Il n’est pas davantage établi que par ailleurs, M. [S] [E] aurait reçu des informations de nature à clarifier et expliquer de façon transparente le fonctionnement concret du mécanisme de l’honoraire de résultat prévu.
Dès lors, il est manifeste que le client a parfaitement pu se méprendre sur la portée de cette stipulation.
Et, comme l’a retenu de façon pertinente le délégataire du bâtonnier, le jugement précité du tribunal judiciaire d’Aix-en-Provence dont Me [I] [Z] se prévaut à l’appui de sa réclamation a condamné M. [S] [E] au paiement d’une somme, sans qu’il puisse s’en déduire que celui-ci aurait réalisé des économies.
Dès lors, il découle de ce qui précède que la clause invoquée ne pouvait donner lieu à obtention par l’avocate d’un honoraire de résultat à raison du jugement dont s’agit.
Il en résulte que la décision entreprise doit être entièrement confirmée.
Il y a lieu de mettre les dépens à la charge de Me [I] [Z].

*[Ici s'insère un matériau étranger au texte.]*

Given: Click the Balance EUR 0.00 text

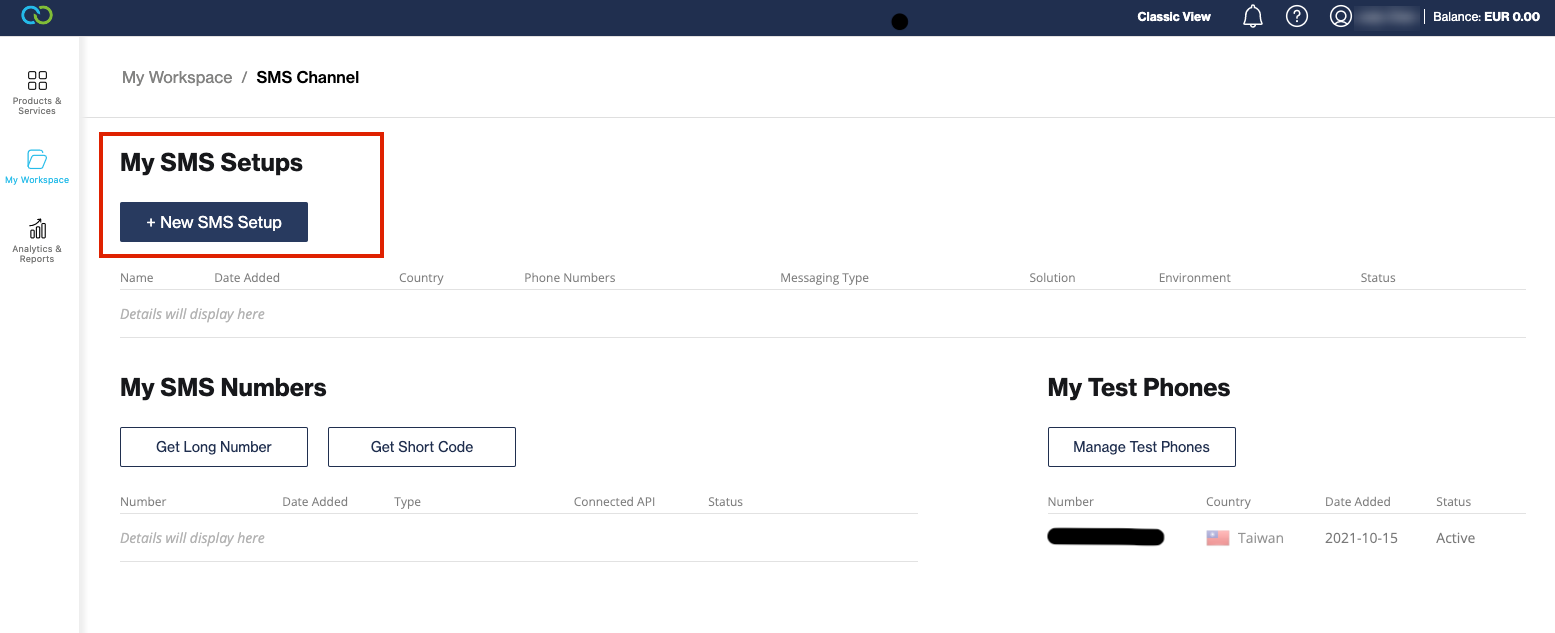Looking at the screenshot, I should pos(1486,17).
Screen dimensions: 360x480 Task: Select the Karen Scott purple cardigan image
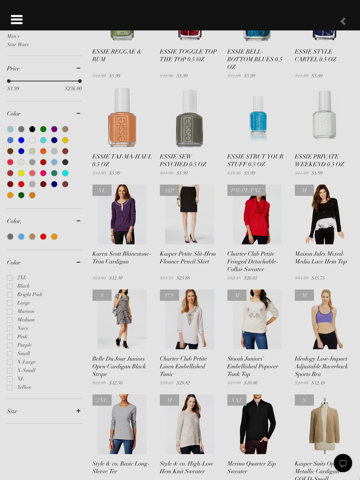pos(122,214)
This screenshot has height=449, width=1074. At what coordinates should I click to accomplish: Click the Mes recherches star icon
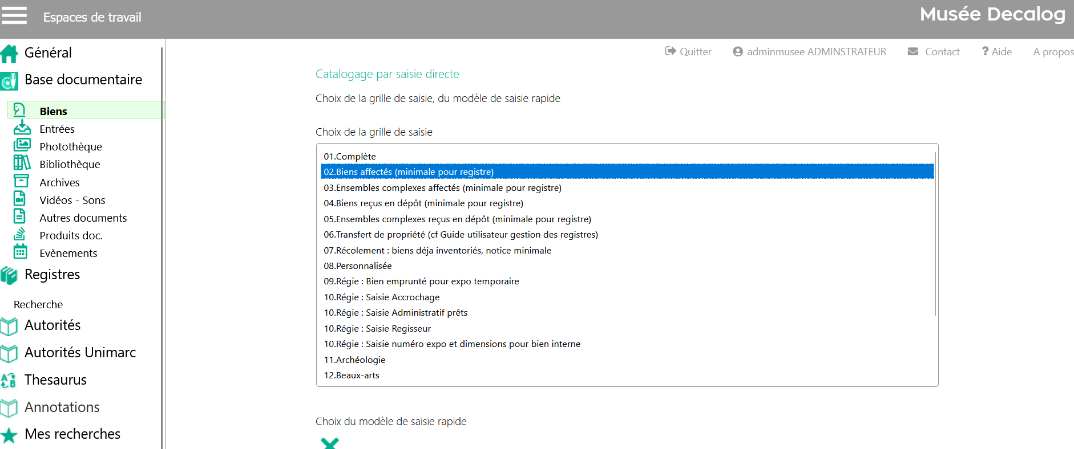coord(10,435)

Conformément aux dispositions de l’article 700 du code de procédure civile, l’équité commande qu’il soit alloué à M. [S] [E] une indemnité de 2.500 euros au titre des frais exposés dans le cadre de l’instance en voie d’appel et non compris dans les dépens, somme au paiement de laquelle Me [I] [Z] sera condamnée.
PAR CES MOTIFS
Statuant publiquement, en dernier ressort, par ordonnance contradictoire, prononcée par mise à disposition au greffe,
' confirme la décision entreprise en toutes ses dispositions ;
' condamne Me [I] [Z] aux dépens ;
' condamne Me [I] [Z] à payer à M. [S] [E] la somme de deux mille cinq cents (2.500) euros sur le fondement de l’article 700 du code de procédure civile ;
' rejette toute demande plus ample ou contraire des parties ;
' dit qu’en application de l’article 177 du décret n° 91-1197 du 27 novembre 1991, la décision sera notifiée aux parties par le greffe de la cour suivant lettre recommandée avec accusé de réception.